Does Straw Keep Animals Warm?
Straw keeps animals warm, but only to a certain extent. Straw makes an excellent insulator, but it is also absorbent. Thus, it may freeze and make animals colder if it gets wet.
While straw can be a great tool to help you keep cows, goats, pigs, and chickens warm in the winter, you have to keep it clean and warm. Otherwise, it could become frosty or moldy, which are both bad news.
To help ensure that your chickens and other animals stay warm, only use straw as a ground cover to eliminate muddy spots or as a top layer on denser, more absorbent, thicker layers of sawdust.
10. Sneak the Small Critters Inside
When temperatures drop really low and the wind picks up speed, you may want to bring the little animals inside. Throw on your largest, most inconspicuous coat and carefully sneak past your spouse.
I’m not speaking from experience here, of course.
Bathtubs are a good place, as are old baby playpens and rubber totes by the wood stove.
Hold them inside just long enough for the coldest period to pass, and send them back to their barn.
Keep an eye on them after being transferred back outside to ensure they don’t go into shock or get worse.
How to Keep Chickens Warm In Winter – Your Questions Answered
Keep your chickens warm in winter by improving your coop (adding extra insulation, blocking drafts, and using a deep-litter approach to bedding).
Install additional windows to maximize warmth from the sun and provide your chickens with plenty of suitable roosting space so that they’re not sleeping on a cold floor.
Increase your chickens’ food intake to compensate for the increased energy they burn keeping warm. Digesting the extra food will also generate heat, keeping your chickens warm.
While some chicken breeds are hardier to withstand freezing temperatures, others will struggle to maintain their body temperatures at anything under 40℉.
Chickens aren’t as stupid as they look and can make up their own minds about the weather. If you can give them access to the coop, they can decide when it gets too cold or wet outside and come into a cozy corner to shelter.
Switch to deep-litter bedding over winter to help keep your chickens warm and prevent the eggs from freezing. Provide additional insulation with blankets or curtains, and add a sunroom or garden tunnel to your chickens’ roaming area.
Use foam, blankets, cardboard, or tarpaulin to insulate a chicken coop in the winter. Then, supply plenty of fine bedding, like sawdust, to insulate the floors.
How Do You Keep Chickens and Other Animals Warm In Winter Without Electricity?
While chickens are hardier than they look, they need a little extra TLC to get them through the first frosts of winter.
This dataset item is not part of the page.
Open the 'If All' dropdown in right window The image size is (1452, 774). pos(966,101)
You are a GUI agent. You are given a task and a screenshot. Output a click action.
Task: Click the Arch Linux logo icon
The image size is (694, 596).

Using the methods listed here, you can easily keep your chickens warm in winter without electricity, so won’t have to rely on a potentially hazardous heat lamp to see them through.
Don’t forget chickens have their own methods of keeping warm, and using a heat lamp or chicken blanket can disrupt those processes, leaving your chickens even colder than they would have been if left to their own devices.